Una mirada superficial es incapaz de descubrir la verdad porque se quedará sólo en apariencias. Mirando así, nadie se ve pecador, ni podrá descubrir la miseria que anida escondiéndose en el alma.
Las tinieblas no dejan ver bien, miramos y no vemos.
Dios escruta el corazón del hombre, pero el propio hombre rechaza conocerse como Dios lo conoce.
¡Cuánta razón tenía San Agustín en su petición: “Que te conozca, que me conozca”!, y los místicos castellanos cuando enseñaban que la oración debe empezar y terminar por adquirir “conocimiento propio”.
Al prepararse para el sacramento de la Penitencia, lo primero es el examen de conciencia.
En clima de oración, despacio, se invoca al Espíritu Santo que pueda iluminar la propia conciencia.
Después uno ha de confrontarse con la Verdad. Repasar la propia vida atendiendo lo que la conciencia pueda alertarnos.
En el examen de conciencia se confronta la vida con la Verdad. Se puede emplear como guía los diez mandamientos y los mandamientos de la Iglesia, o meditar las bienaventuranzas viendo cómo se han vivido o se ha faltado a ellas, o contrastar las virtudes teologales (fe, esperanza y caridad) y las virtudes morales (fortaleza, justicia, templanza, prudencia), o utilizar como prisma de visión el trato con Dios, el trato con el prójimo y el trato consigo mismo.
Se mira la propia vida discerniendo, reconociendo los propios pecados, en clima de oración: ¡no estamos haciendo la lista de compras para el supermercado!
“Una condición indispensable es, ante todo, la rectitud y la transparencia de la conciencia del penitente.
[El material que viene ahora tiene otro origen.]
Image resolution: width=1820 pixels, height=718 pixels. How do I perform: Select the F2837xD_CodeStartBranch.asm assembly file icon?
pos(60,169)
Un hombre no se pone en el camino de la penitencia verdadera y genuina, hasta que no descubre que el pecado contrasta con la norma ética, inscrita en la intimidad del propio ser; hasta que no reconoce haber hecho la experiencia personal y responsable de tal contraste; hasta que no dice no solamente «existe el pecado», sino «yo he pecado»; hasta que no admite que el pecado ha introducido en su conciencia una división que invade todo su ser y lo separa de Dios y de los hermanos. El signo sacramental de esta transparencia de la conciencia es el acto tradicionalmente llamado examen de conciencia, acto que debe ser siempre no una ansiosa introspección psicológica, sino la confrontación sincera y serena con la ley moral interior, con las normas evangélicas propuestas por la Iglesia, con el mismo Cristo Jesús, que es para nosotros maestro y modelo de vida, y con el Padre celestial, que nos llama al bien y a la perfección” (Juan Pablo II, Reconciliatio et Poenitentia, 31, III).
En el examen de conciencia alcanzaremos a reconocer nuestra propia verdad de pecadores, del propio pecado y la miseria del corazón, confiando en la Misericordia de Dios. Y así, al ver y reconocer los propios pecados iremos viendo su origen y su raíz para irlos arrancando con la mortificación y la ascesis (la gimnasia espiritual necesaria).